▶ Extrait choisi
※

SANCTION PRONONCEE PAR LA CNIL POUR LA PRESENCE DE DONNEES SUR LE NOMBRE DE JOURS DE GREVE DANS LE TRAITEMENT D’EVALUATION DU PERSONNEL
Par une décision en date du 29 octobre 2021, la formation restreinte de la CNIL a prononcé une sanction de 400 000€ à l’encontre de la RATP pour violation des obligations du RGPD sur :
- Le principe de minimisation des données,
- Les durées de conservation,
- Les mesures de sécurité.
Au-delà de l’analyse des violations du RGPD, la décision de la formation restreinte est intéressante sur plusieurs points :
- La plainte émane d’un syndicat
- La détermination du responsable de traitement au sein d’un Groupe important
- La durée de la procédure.
1er point : la CNIL a été saisie par une plainte de la CGT qui invoque le fait que les données sur les nombres de jours de grève sont utilisées lors de l’évaluation du personnel.
Il est en effet important de relever que dans le cadre d’une plainte pour discrimination fondée sur le code du travail, le plaignant doit un minimum démontrer l’existence d’une discrimination, alors que dans le cadre d’une plainte fondée sur le RGPD, la présence même des données sur les nombres de jours de grève dans un traitement d’évaluation du personnel suffit à entraîner la condamnation de l’employeur.

※

(Lignes indiquant où se trouvent les cibles)
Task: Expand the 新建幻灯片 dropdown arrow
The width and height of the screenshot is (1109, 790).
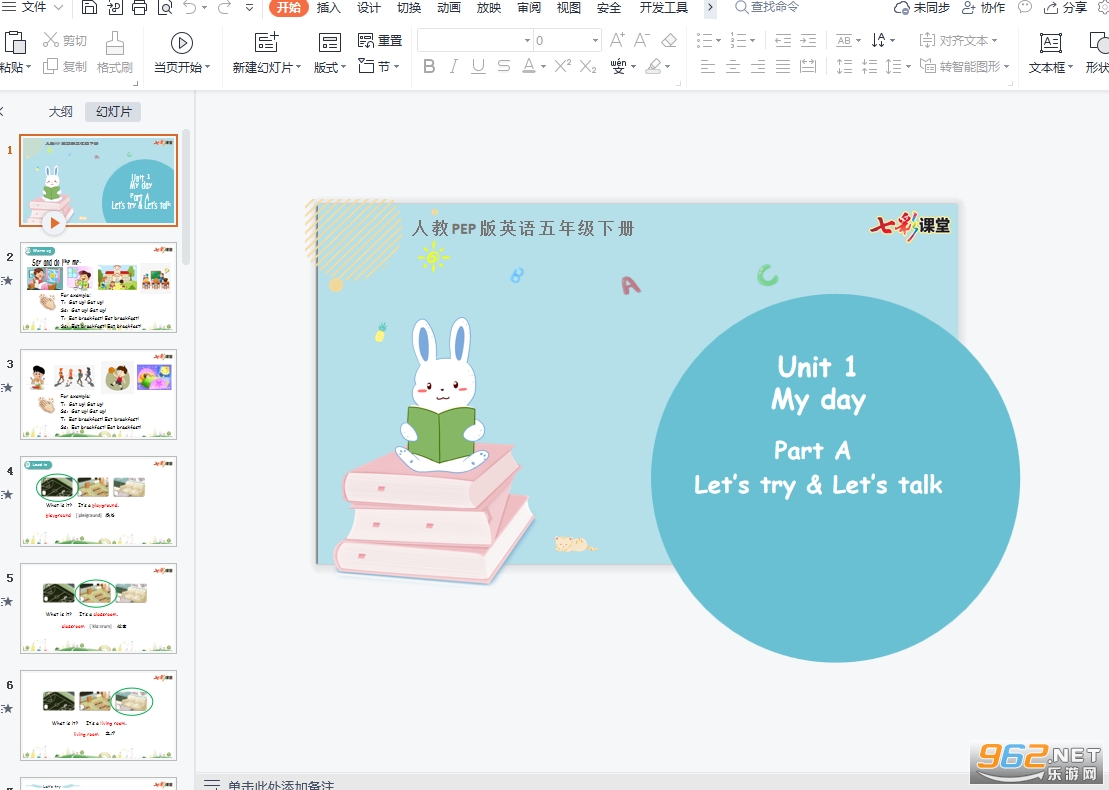Action: [298, 67]
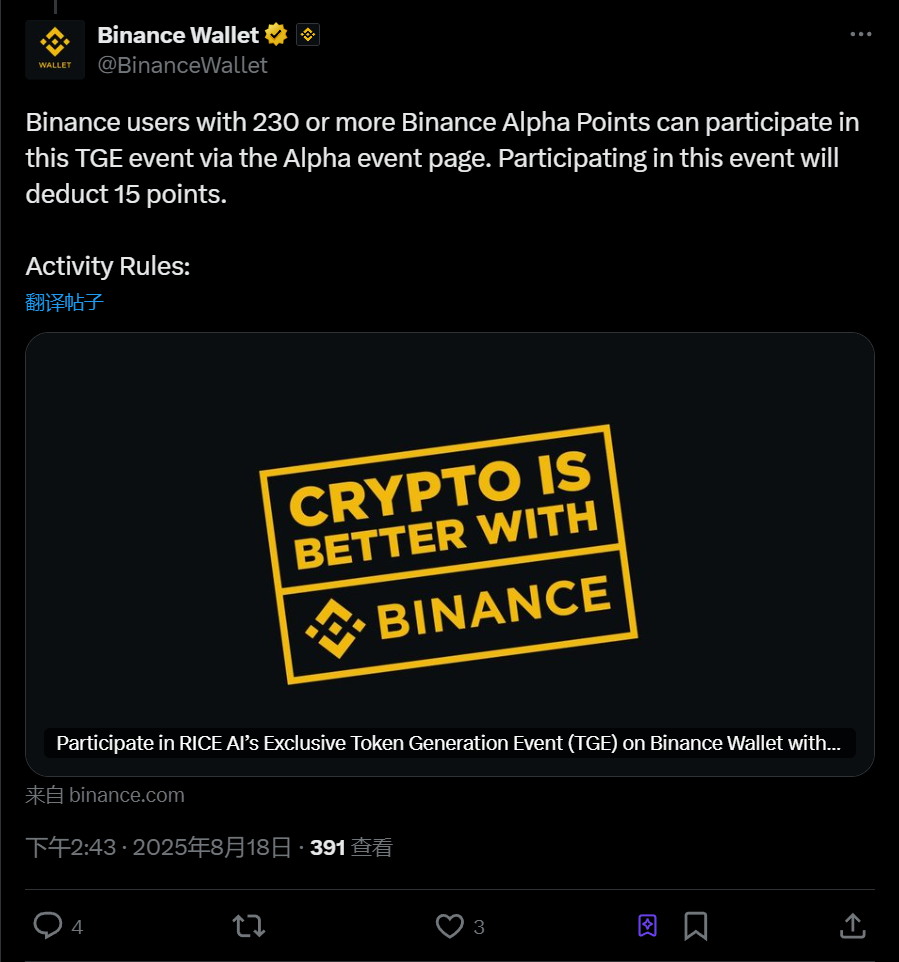The image size is (899, 962).
Task: Click the 来自 binance.com source link
Action: [105, 795]
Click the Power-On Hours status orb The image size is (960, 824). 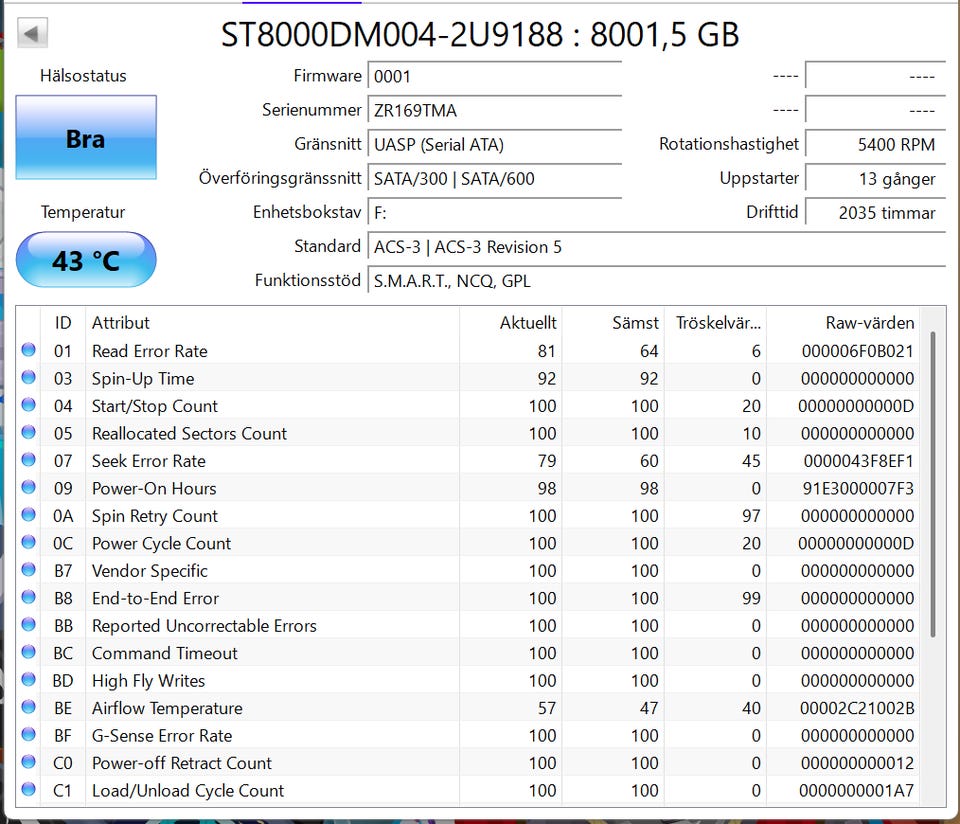29,488
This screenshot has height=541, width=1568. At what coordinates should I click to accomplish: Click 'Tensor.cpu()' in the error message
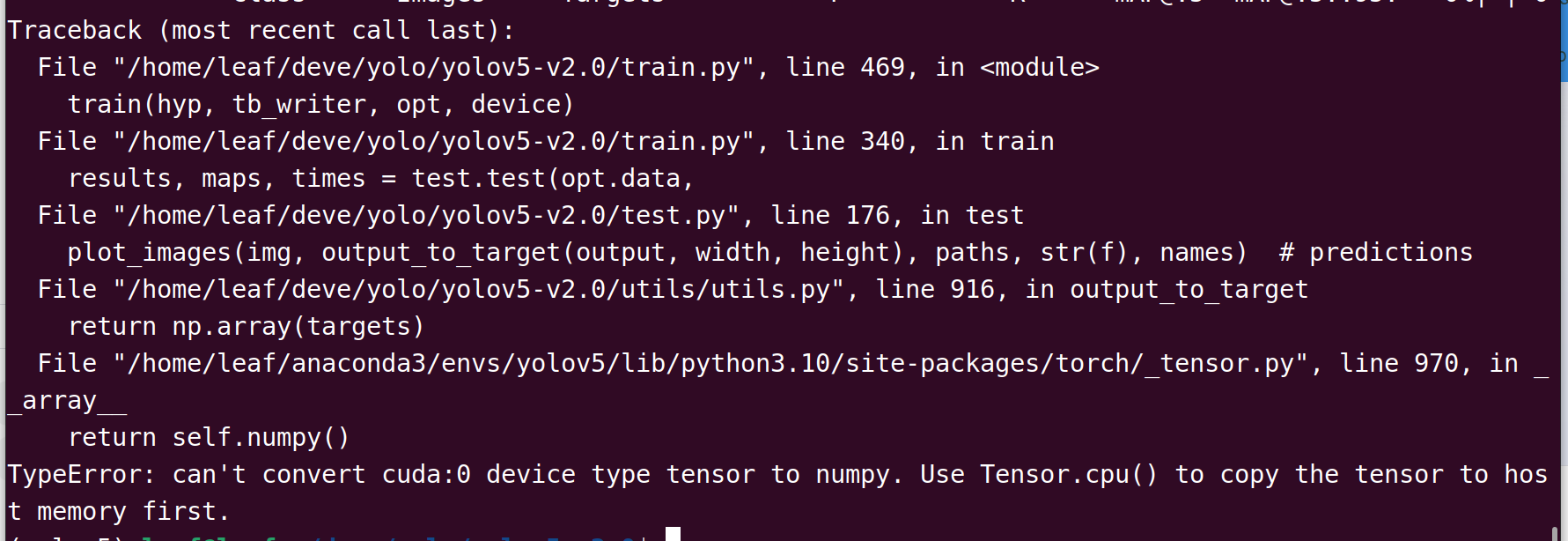pos(1069,475)
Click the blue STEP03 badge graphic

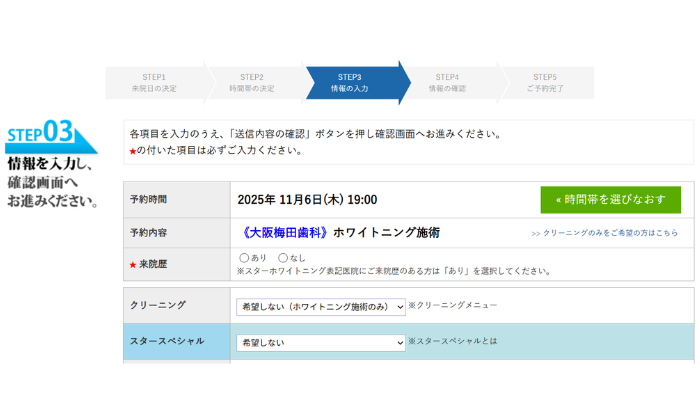pos(50,135)

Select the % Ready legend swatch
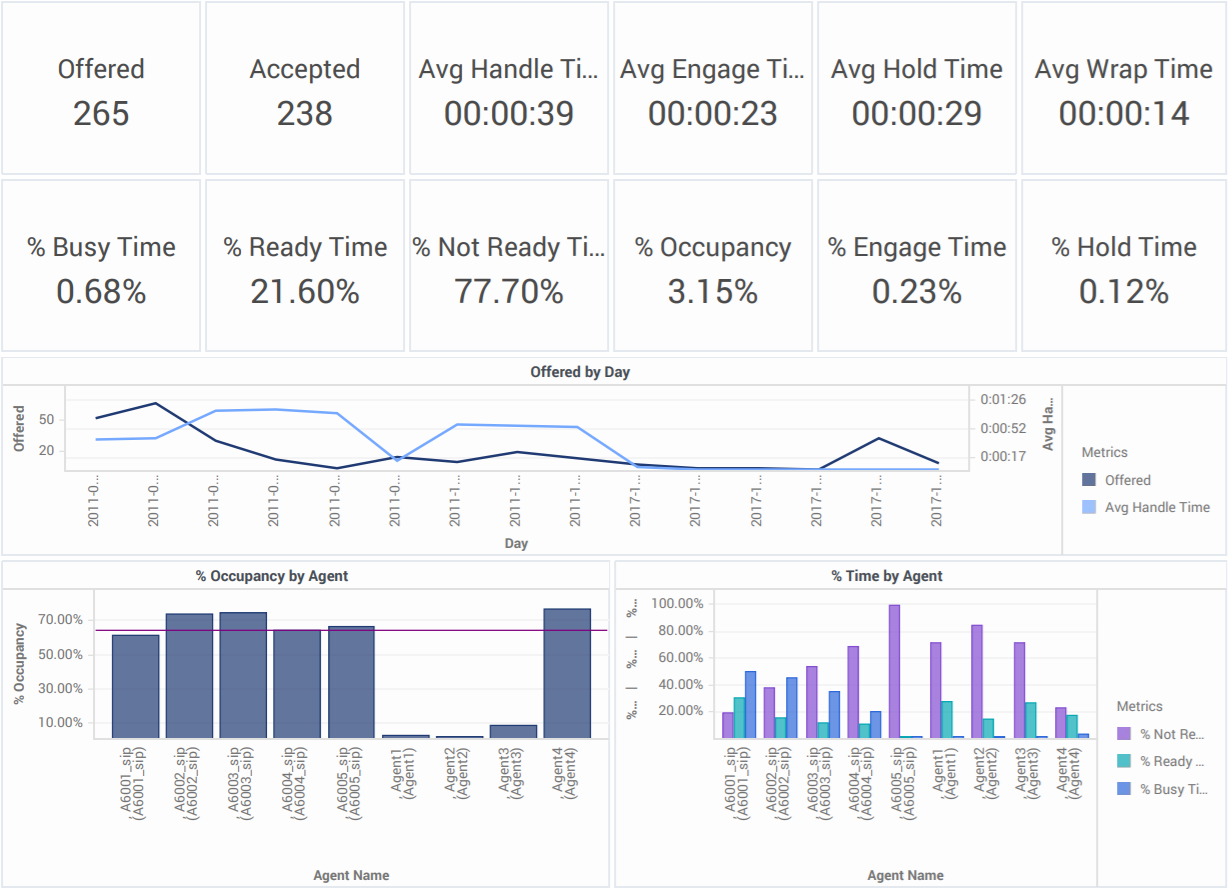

※

▶ Travail à faire
• a. Pour chacune des affirmations suivantes, dites si elle est conforme à l'article sur la sanction de la RATP en répondant par oui ou par non et en citant les mots de l'article qui tranchent :
(i) La sanction prononcée contre la RATP s'élève à 400 000 €.
(ii) La plainte à l'origine de la procédure a été déposée par un salarié de la RATP.
(iii) Dans une plainte fondée sur le RGPD, le plaignant doit démontrer l'existence d'une discrimination.
• b. Poursuivez l'article sur la sanction de la RATP à partir de sa dernière phrase.
Les entrées forment un matériau à part, sans lien avec l'article sur la sanction de la RATP.

▶ Corrigé de l'exercice
• a.
(i) Oui : « une sanction de 400 000€ à l’encontre de la RATP ».
(ii) Non : « la CNIL a été saisie par une plainte de la CGT ».
(iii) Non : « la présence même des données sur les nombres de jours de grève dans un traitement d’évaluation du personnel suffit à entraîner la condamnation de l’employeur ».

• b.
L’analyse de la décision permet de comprendre que le syndicat semble avoir obtenu les informations qui lui ont permis d’adresser la plainte à la CNIL à la suite d’une « fuite de données » qui se serait produite quelques semaines avant le dépôt de la plainte.
2ème point : l’employeur a tenté de se défendre en invoquant le fait qu’il n’est pas le responsable du traitement faisant l’objet de la plainte, et que les responsables de traitement étaient les Départements de l’entreprise qui n’avaient pas respecté les règles interne sur le traitement des données lors de l’évaluation du personnel.
3ème point : la durée de la procédure est raisonnable puisqu’il s’est passé 14 mois entre la plainte et l’audience de la formation restreinte et 17 mois entre la plainte et la décision de sanction.
Cet élément est très important car, comme indiqué précédemment, ce type de procédure est beaucoup plus efficace pour un syndicat qu’une procédure judiciaire fondée sur les articles du Code du travail sur la discrimination.
De plus, ce type de procédure nécessite beaucoup moins de travail, pour le syndicat, qu’une procédure judiciaire. En effet, il suffit que le syndicat ait connaissance de l’existence d’une information sur la présence du nombre de jours de grève dans le traitement d’un employeur sur l’évaluation du personnel pour adresser une plainte à la CNIL. C’est ensuite les services de la CNIL qui procèdent à l’instruction du dossier et à la recherche des preuves.
Cependant, la CNIL peut sanctionner un responsable de traitement ou un sous-traitant, mais ne peut pas allouer une indemnisation aux personnes concernées. En revanche, dans un second temps, rien n’empêche le syndicat en question ou des salariés concernés d’agir en justice pour demander une indemnisation, en utilisant, comme base, la décision de la CNIL.
Sur la détermination du responsable de traitement : l’employeur a tenté en défense, d’invoquer le fait que l’utilisation des nombres de jours de grève à des fins d’évaluation du personnel n’est pas permise par les règles internes pour considérer que les Départements internes qui ne respectent pas les règles internes deviennent, de ce fait, responsables de traitement.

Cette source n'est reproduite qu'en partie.